Передо мной стояла довольно высокая, полная дама пышного сложения: у нее был гордый орлиный нос, черные брови дугой, и вся она была страсть как хороша. Большие сверкающие глаза ее смотрели так величественно, что я не знал, куда деваться от почтения. Я совсем смешался, все время отпускал комплименты и под конец хотел поцеловать ей руку. Но она отдернула руку и что-то сказала камеристке по-итальянски, чего я не понял.
Тем временем от нашего крика проснулось все по соседству. Всюду лаяли собаки, кричали дети, раздавались мужские голоса, которые все приближались. Дама еще раз взглянула на меня, как бы стрельнув двумя огненными пулями, затем повернулась ко мне спиной и направилась в комнату; при этом она надменно и принужденно засмеялась, хлопнув дверью перед самым моим носом. Горничная же без дальних слов ухватила меня за фалды и потащила к калитке.

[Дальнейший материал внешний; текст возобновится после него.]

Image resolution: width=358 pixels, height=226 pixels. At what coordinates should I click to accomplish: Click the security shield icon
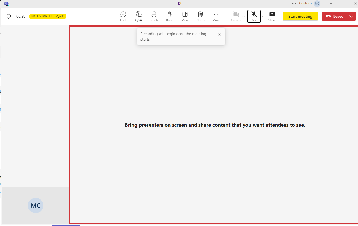point(9,16)
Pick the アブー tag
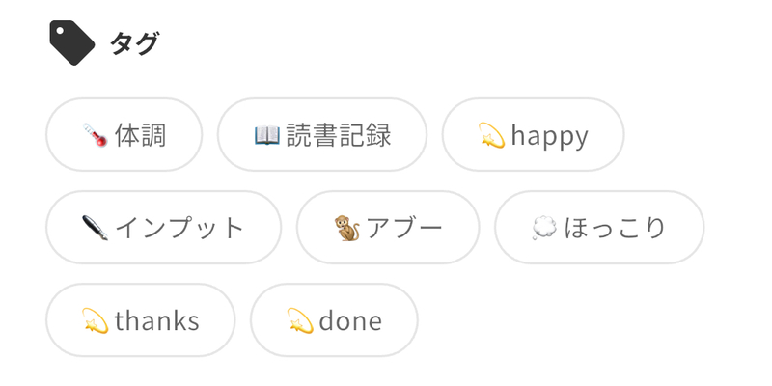The width and height of the screenshot is (772, 386). pyautogui.click(x=387, y=228)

"Опять ты наделал глупостей", -- злобно говорила она по дороге. Тут и я не стерпел. "Черт побери! -- выругался я, -- ведь вы сами велели мне сюда явиться!" -- "В том-то и дело, -- воскликнула девушка. -- Моя графиня так расположена к тебе, она тебя закидала цветами из окна, пела тебе арии -- и вот что она получает за это! Но тебя, видно, не исправишь; ты сам попираешь ногами свое счастье". -- "Но ведь я полагал, что это графиня из Германии, прекрасная госпожа!" -- возразил я. "Ах, -- прервала она меня, -- та уже давным-давно вернулась обратно в Германию, а с ней и твоя безумная страсть. Беги за ней, беги! Она и без того по тебе томится, вот вы и будете вместе играть на скрипке да любоваться на луну, только смотри не попадайся мне больше на глаза!"

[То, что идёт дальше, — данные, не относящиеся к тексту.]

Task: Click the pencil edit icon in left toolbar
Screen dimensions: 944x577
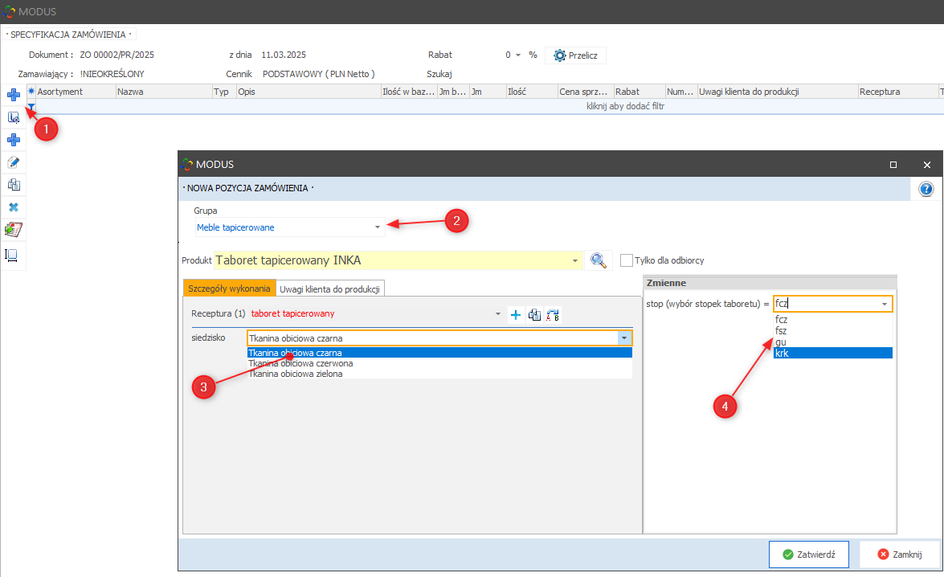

В это время позади нас послышался отчаянный шум и крик. Из соседнего сада показались люди с дубинами; одни быстро перелезали через забор, другие, ругаясь, уже рыскали по аллеям, в тихом лунном свете из-за изгороди выглядывали то тут, то там сердитые рожи в ночных колпаках. Казалось, это сам дьявол выпускает свою бесовскую ораву из чащи ветвей и кустарников. Горничная не растерялась. "Вон, вон бежит вор!" -- закричала она, указывая в противоположную сторону сада. Затем она проворно вытолкнула меня за калитку и заперла ее за мной.

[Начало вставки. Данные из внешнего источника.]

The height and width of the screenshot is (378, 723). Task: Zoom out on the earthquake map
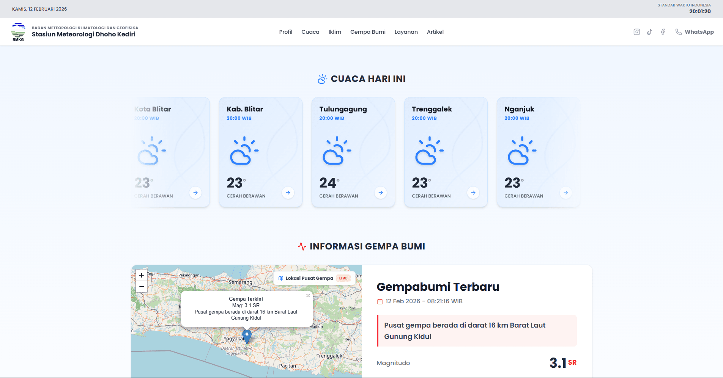[x=141, y=287]
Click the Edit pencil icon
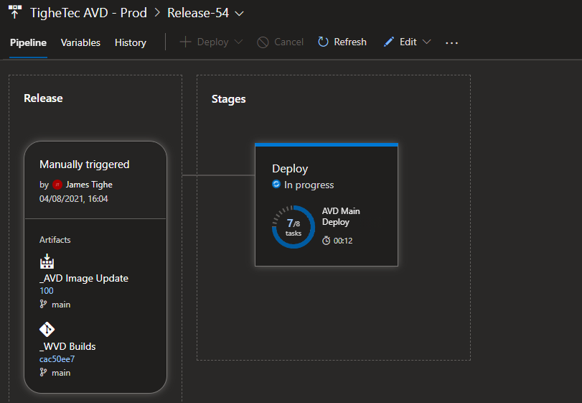Screen dimensions: 582x403 click(x=388, y=42)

И вот я снова стоял, как вчера, под открытым небом на тихой площади, один как перст. Водомет, так весело сверкавший в лунном сиянии, как будто ангелы всходят и спускаются по его ступеням, шумел и сейчас; у меня же вся радость словно в воду канула. Я твердо решил навсегда покинуть вероломную Италию, ее безумных художников, померанцы и камеристок и в тот же час двинулся к городским воротам.